The International Criminal Tribunal for the former Yugoslavia (ICTY or Tribunal) will officially close its doors on December 31, 2017. The ICTY has indicted 161 persons, there are ongoing procedures for 7 accused (with Ratko Mladic currently at trial), while proceedings for 154 accused have been concluded. Has the Tribunal fulfilled its mandate? Has it met its responsibility to bring to justice those most responsible for the atrocities committed during the Yugoslav wars of the 1990s? Is the region better or worse off because of the Tribunal?
This semester the SEELAB organizes two panels with a focus on the ICTY work:
Panel 1, October 25 2017, 18:00-20:00, Faculty meeting room, Blandijnberg 2, first floor
The Unfinished Trial of Slobodan Milošević: Justice Lost, History Told will focus on the record of the trial of former Serbian leader Slobodan Milošević at the International Criminal Tribunal for the former Yugoslavia (ICTY). Unlike other studies of the trial, Dr. Tromp’s analysis relies primarily on the trial record and advances the notion that such a record, even where the trial is unfinished, is a unique historical source that can shape the narrative of a conflict. Snapshots of behaviour displayed by Milošević in court and quotations of things he said while conducting his defence in combination with passages of carefully selected evidence from an immense archive familiar to few scholars, reveal the trial record as a truly invaluable source of history.

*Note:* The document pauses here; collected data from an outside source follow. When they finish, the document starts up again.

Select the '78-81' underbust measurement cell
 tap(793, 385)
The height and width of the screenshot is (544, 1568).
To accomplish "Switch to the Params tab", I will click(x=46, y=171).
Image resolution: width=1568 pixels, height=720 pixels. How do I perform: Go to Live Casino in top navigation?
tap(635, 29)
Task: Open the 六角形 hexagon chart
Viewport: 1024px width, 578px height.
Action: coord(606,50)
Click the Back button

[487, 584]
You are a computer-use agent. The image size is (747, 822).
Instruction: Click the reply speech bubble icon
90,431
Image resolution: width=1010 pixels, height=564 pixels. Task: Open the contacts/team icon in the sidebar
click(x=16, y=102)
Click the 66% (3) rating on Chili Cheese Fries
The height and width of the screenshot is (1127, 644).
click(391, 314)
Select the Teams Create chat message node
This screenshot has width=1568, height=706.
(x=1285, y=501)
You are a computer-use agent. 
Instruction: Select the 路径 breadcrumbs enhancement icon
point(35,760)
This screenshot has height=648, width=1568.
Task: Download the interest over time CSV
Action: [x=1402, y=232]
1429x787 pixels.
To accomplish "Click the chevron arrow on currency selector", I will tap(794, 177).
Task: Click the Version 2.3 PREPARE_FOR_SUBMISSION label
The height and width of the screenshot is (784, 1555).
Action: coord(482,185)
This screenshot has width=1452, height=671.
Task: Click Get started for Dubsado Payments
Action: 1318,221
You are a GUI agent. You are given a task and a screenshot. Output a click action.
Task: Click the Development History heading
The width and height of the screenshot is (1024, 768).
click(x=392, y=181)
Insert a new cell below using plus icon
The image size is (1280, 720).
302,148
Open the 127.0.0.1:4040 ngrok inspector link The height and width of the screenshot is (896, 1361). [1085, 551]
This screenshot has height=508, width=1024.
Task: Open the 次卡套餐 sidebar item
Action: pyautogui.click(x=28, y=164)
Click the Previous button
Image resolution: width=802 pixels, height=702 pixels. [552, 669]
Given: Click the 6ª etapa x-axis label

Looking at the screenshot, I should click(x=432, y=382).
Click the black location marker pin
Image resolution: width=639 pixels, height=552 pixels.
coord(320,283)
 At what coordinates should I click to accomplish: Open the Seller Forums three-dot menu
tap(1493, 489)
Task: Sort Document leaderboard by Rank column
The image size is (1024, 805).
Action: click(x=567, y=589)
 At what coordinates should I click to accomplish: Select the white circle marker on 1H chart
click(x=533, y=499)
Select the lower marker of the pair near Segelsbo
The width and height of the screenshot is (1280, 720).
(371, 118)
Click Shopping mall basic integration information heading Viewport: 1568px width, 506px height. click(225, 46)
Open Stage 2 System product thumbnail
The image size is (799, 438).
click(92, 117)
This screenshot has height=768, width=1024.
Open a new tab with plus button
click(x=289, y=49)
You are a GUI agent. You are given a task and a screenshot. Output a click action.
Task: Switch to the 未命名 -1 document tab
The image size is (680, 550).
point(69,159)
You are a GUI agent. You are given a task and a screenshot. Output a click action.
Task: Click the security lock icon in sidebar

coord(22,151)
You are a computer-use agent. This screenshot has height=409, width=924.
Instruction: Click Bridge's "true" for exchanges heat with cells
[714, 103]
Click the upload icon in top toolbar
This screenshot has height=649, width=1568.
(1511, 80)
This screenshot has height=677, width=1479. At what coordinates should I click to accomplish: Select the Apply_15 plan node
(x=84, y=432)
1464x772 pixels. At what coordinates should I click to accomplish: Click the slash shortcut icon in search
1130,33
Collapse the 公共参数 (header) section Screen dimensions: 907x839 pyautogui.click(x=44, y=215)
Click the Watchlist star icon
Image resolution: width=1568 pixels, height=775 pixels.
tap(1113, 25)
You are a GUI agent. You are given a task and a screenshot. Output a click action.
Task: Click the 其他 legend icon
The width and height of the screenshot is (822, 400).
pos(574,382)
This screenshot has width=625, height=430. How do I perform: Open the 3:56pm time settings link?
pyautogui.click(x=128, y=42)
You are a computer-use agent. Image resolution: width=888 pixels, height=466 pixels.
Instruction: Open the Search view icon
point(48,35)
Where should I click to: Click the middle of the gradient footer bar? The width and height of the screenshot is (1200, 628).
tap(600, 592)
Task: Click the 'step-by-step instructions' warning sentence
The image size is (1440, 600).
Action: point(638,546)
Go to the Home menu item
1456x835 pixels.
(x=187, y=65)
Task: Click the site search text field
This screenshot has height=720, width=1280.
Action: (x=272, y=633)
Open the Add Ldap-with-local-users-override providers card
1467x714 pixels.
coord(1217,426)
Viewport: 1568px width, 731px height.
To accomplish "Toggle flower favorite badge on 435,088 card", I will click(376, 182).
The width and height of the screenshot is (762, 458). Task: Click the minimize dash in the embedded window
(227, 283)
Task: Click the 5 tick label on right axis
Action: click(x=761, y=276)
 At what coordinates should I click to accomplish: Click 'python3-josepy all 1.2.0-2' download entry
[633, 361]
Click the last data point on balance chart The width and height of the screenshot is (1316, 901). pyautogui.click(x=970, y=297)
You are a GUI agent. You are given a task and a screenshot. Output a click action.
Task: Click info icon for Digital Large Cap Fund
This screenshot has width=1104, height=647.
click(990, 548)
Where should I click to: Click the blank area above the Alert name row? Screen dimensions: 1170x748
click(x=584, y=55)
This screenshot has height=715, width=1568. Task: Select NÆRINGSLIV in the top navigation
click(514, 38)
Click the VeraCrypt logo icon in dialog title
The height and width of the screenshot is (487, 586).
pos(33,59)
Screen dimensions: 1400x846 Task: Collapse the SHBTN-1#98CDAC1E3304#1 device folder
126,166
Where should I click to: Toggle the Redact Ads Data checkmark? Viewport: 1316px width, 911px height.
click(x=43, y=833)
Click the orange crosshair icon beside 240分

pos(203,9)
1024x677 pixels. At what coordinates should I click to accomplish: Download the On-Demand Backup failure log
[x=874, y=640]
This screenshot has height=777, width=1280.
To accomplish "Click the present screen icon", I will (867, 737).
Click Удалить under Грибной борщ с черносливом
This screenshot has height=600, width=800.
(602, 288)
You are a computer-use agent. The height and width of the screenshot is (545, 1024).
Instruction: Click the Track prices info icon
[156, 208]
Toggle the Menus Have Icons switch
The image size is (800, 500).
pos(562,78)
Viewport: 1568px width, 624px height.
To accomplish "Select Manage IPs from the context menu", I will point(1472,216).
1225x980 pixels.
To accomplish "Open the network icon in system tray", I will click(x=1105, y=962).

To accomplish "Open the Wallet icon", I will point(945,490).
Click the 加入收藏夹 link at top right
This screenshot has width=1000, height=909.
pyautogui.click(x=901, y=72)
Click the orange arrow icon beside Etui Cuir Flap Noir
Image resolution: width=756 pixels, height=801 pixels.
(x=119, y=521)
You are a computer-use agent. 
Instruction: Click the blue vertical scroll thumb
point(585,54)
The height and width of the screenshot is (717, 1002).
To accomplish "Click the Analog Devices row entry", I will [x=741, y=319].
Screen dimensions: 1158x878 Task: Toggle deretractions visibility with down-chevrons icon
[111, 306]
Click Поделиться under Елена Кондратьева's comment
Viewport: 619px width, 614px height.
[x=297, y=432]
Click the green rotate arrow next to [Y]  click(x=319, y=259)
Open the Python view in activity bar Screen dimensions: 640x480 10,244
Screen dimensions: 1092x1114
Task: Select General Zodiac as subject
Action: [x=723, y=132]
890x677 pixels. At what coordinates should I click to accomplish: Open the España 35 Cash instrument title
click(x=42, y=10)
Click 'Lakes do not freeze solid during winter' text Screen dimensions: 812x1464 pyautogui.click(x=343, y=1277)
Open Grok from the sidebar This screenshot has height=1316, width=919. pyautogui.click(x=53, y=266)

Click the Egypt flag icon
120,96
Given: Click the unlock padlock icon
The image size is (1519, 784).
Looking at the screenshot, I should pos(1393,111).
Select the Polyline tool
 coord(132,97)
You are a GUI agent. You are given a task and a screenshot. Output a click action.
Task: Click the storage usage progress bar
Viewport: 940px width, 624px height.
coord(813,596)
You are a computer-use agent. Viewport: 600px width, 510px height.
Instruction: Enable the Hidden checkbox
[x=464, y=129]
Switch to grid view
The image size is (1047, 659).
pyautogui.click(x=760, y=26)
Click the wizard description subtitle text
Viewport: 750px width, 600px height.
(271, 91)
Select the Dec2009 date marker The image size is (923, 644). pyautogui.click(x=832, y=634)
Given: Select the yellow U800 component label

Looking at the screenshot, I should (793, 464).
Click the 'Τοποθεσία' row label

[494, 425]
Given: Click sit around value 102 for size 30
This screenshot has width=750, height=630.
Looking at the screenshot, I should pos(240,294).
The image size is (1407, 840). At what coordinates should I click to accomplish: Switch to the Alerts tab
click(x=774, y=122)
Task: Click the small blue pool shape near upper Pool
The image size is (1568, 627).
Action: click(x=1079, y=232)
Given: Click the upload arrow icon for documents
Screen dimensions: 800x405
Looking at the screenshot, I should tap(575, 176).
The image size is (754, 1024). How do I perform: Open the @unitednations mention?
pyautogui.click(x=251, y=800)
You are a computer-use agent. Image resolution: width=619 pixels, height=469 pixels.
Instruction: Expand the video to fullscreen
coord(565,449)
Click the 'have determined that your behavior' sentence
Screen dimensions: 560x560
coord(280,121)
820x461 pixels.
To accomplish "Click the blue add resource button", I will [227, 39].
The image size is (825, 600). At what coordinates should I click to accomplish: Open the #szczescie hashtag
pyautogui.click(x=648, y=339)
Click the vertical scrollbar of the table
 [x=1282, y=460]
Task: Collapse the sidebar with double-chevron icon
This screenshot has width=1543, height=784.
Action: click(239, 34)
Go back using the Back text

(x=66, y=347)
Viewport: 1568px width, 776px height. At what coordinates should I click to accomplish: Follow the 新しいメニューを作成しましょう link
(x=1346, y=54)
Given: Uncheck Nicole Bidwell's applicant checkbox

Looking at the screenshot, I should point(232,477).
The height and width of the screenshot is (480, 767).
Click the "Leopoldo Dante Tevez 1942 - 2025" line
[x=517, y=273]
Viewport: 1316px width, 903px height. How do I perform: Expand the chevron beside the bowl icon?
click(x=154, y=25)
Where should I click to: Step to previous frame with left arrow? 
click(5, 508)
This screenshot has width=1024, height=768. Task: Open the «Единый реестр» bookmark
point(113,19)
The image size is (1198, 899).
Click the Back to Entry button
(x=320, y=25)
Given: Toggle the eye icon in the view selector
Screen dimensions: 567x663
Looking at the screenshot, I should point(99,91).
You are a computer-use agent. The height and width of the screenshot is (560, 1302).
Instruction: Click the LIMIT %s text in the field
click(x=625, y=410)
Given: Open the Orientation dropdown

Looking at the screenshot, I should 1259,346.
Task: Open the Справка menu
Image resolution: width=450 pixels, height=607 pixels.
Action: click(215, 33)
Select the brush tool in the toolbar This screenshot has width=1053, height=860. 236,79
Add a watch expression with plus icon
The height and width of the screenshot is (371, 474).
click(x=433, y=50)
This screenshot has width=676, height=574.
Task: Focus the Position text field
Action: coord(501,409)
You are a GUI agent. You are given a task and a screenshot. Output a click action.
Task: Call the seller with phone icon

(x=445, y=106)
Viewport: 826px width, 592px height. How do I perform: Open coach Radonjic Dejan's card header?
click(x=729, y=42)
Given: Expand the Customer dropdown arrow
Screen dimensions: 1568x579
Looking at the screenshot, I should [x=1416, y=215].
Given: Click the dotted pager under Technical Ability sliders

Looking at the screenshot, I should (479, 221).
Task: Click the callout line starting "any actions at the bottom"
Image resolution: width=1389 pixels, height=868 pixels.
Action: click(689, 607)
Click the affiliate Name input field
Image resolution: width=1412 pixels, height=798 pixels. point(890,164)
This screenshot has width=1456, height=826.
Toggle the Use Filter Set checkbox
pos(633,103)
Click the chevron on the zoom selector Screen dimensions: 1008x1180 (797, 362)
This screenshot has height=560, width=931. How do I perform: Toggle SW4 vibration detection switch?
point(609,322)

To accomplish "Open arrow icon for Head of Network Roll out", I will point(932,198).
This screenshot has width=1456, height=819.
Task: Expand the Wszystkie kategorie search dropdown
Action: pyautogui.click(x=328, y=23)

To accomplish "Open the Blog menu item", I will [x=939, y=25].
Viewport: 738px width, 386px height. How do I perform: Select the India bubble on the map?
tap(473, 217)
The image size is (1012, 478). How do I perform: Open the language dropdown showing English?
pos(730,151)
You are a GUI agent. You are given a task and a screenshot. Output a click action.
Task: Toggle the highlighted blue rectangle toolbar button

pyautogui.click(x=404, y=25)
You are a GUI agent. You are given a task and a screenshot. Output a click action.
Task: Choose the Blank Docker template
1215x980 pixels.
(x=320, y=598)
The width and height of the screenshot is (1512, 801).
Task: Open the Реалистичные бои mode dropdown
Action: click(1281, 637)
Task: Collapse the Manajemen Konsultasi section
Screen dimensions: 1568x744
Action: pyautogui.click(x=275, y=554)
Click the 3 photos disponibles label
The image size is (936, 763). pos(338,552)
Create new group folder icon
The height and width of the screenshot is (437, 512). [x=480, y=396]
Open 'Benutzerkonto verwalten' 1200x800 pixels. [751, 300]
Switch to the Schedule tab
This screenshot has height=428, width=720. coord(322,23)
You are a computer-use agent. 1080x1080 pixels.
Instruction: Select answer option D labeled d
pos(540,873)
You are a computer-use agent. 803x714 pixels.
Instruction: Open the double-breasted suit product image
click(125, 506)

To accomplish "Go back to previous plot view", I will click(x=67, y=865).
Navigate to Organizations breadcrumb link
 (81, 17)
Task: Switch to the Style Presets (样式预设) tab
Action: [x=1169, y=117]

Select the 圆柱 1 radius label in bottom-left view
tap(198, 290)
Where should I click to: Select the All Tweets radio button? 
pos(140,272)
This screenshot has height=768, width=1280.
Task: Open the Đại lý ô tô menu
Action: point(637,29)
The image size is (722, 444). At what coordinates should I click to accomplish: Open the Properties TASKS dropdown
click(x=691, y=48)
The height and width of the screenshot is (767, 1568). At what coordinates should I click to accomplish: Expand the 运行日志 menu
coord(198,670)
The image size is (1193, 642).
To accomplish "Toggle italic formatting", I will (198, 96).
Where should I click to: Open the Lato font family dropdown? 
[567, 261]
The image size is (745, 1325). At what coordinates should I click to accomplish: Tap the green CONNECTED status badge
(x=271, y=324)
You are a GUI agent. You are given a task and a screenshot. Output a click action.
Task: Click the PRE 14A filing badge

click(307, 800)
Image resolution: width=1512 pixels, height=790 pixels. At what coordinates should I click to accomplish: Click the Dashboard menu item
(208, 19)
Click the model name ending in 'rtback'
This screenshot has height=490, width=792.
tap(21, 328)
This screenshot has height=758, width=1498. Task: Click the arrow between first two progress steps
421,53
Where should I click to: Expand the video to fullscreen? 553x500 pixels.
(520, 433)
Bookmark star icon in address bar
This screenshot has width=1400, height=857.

Panel 2, November 22 2017, 18:00-20:00, Faculty meeting room, Blandijnberg 2, first floor
His or her language: linguistic justice or cutting corners at the ICTY will address the usage of language at the ICTY. Ekavian (Serbia) or ijekavian (B&H and Croatia) speech became strongly associated with national, ethnic, and political identity during the nineteenth-century and it continues to be associated as such to this day, so language variance became a political statement. ICTY Statute and ICTY Rules of Procedure and Evidence, two major documents that regulate language-related rights, duties and obligations of the parties to the proceedings, give defendants the right to use “his or her language” in direct communications with the court, and for the purposes of translation and interpretation. But, although these language entitlements were clearly defendant-centric, there was an a priori knowledge on the part of ICTY management that, when translating and interpreting, victims and witnesses’ language also had to be taken into consideration. One of the first ICTY Annual Reports acknowledges that the judges are very much aware that there may be considerable reluctance on the part of witnesses to appear before the Tribunal to testify because principal witness against the perpetrator of a crime will be the victim, that the crimes against civilian population have been committed on, inter alia, ethnic grounds, and that the judges have never allowed themselves to lose sight of the fact that victims and witnesses have rights worthy of protection. CLSS management, the language services provider to ICTY, were also aware that victims should not be upset by being exposed to hearing the linguistic variance of their aggressor, claiming to have handpicked interpreters as to their ethnicity and to have instructed their interpreters to refrain from using vocabulary associated with the Croatian language. So, were the Muslim victims of Serb and Croat crimes or the B&H citizens as in whole served linguistic justice on the level of direct communications with the court, and for the purposes of translation and interpretation?